Attack on IHT schemes criticised 

New measures extending the disclosure of tax avoidance schemes (DOTAS) regulations to cover inheritance tax planning have been sharply criticised by the Chartered Institute of Taxation (CIOT).
The so-called ‘draft hallmark’ measures were published for comment on 16 July 2015. They provide that an arrangement will in future fall under DOTAS if its main purpose, or one of its main purposes, is to obtain an inheritance tax (IHT) advantage, and if it is ‘contrived, abnormal, or unlikely to have been made if there were no tax advantage’.
This is highly controversial because inclusion of a tax planning method in the DOTAS system now has much more significant consequences than it used to. When DOTAS was originally introduced in 2004, it merely imposed a duty on promoters and users of marketed tax avoidance schemes to notify HM Revenue & Customs about the scheme’s nature. Now, however, a scheme that is ‘DOTAS hallmarked’ renders the user liable to receive an accelerated payment notice (APN), forcing him to pay in advance whatever sum HMRC considers to be the tax due. There is no appeal against this. Moreover, the fact that someone has used DOTAS-registered tax planning can now be applied as a test in deciding whether that person is a fit and proper person to be a charity’s trustee.
Consultation on the measure closed on 10 September. According to CIOT’s response, the regulations are so broadly drafted that DOTAS may even apply to gifts to family members that previously would not have been considered as IHT planning. Although they do contain a specific exclusion for estate planning measures written into a will, this fact in itself indicates bad drafting, says CIOT: ‘It is clear to us that the regulations are too widely drafted from the very fact that a specific exclusion for something as commonplace as wills and codicils is necessary’.

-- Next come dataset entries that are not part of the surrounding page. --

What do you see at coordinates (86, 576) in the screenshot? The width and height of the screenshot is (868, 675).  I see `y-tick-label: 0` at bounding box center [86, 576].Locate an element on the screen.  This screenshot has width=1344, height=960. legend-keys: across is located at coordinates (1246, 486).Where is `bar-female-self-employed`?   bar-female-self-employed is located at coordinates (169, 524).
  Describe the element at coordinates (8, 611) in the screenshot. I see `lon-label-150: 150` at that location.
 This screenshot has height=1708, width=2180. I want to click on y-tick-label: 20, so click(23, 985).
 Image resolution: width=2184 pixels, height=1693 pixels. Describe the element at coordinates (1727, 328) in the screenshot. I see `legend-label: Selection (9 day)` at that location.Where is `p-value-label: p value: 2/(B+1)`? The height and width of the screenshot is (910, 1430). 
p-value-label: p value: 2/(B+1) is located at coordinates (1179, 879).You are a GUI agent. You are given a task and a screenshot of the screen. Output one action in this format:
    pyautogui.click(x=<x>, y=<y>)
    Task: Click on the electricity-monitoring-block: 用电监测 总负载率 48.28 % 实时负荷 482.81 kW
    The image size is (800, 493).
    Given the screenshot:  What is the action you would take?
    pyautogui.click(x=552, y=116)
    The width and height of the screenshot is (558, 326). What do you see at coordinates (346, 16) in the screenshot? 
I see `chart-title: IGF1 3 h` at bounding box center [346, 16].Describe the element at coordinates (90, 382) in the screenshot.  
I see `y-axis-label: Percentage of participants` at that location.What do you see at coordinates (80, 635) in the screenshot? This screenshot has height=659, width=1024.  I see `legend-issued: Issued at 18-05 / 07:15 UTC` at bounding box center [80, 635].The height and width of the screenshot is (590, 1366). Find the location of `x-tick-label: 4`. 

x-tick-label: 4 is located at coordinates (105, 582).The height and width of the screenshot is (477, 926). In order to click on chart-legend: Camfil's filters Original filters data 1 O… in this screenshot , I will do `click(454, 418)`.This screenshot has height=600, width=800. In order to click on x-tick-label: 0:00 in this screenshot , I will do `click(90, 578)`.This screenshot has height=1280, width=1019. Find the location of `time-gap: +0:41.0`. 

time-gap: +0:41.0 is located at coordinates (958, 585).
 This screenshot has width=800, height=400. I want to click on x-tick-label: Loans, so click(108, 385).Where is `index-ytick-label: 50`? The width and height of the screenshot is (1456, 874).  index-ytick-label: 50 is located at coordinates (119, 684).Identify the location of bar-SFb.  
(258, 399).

‘We do not think [this] is acceptable or helpful’, CIOT says. Instead, it is asking HMRC to rethink the DOTAS approach: ‘Rather than trying to bring everything in to DOTAS and then having specific carve outs it would be better to work out what areas are regarded as unacceptable IHT planning and then frame the legislation to catch these.’
Extending DOTAS to IHT will also create new difficulties, it says. For one thing, it will then apply to high street solicitors, many of whom have no experience of DOTAS, and who may consider that it conflicts with legal privilege. There is also the difficulty that there is no requirement currently to report lifetime cash gifts (potentially exempt transfers or ‘PETs’) unless they are, or become, chargeable. The new regulations, however, suggest that a simple PET – which is normally regarded as uncontentious estate planning – could be immediately reportable under DOTAS.
CIOT considers that implementing the regulations will create antagonism among practitioners, and ultimately be self-defeating.

‘For the most part co-operation has existed since 2004, [but] we think that there is now a real danger that this cooperation will be eroded and that, as a result, the DOTAS regime will eventually become unworkable’ said CIOT. ‘These regulations will be of no real use to HMRC if they result in them receiving a huge number of disclosures, because that does not efficiently tell them what they really want to know.’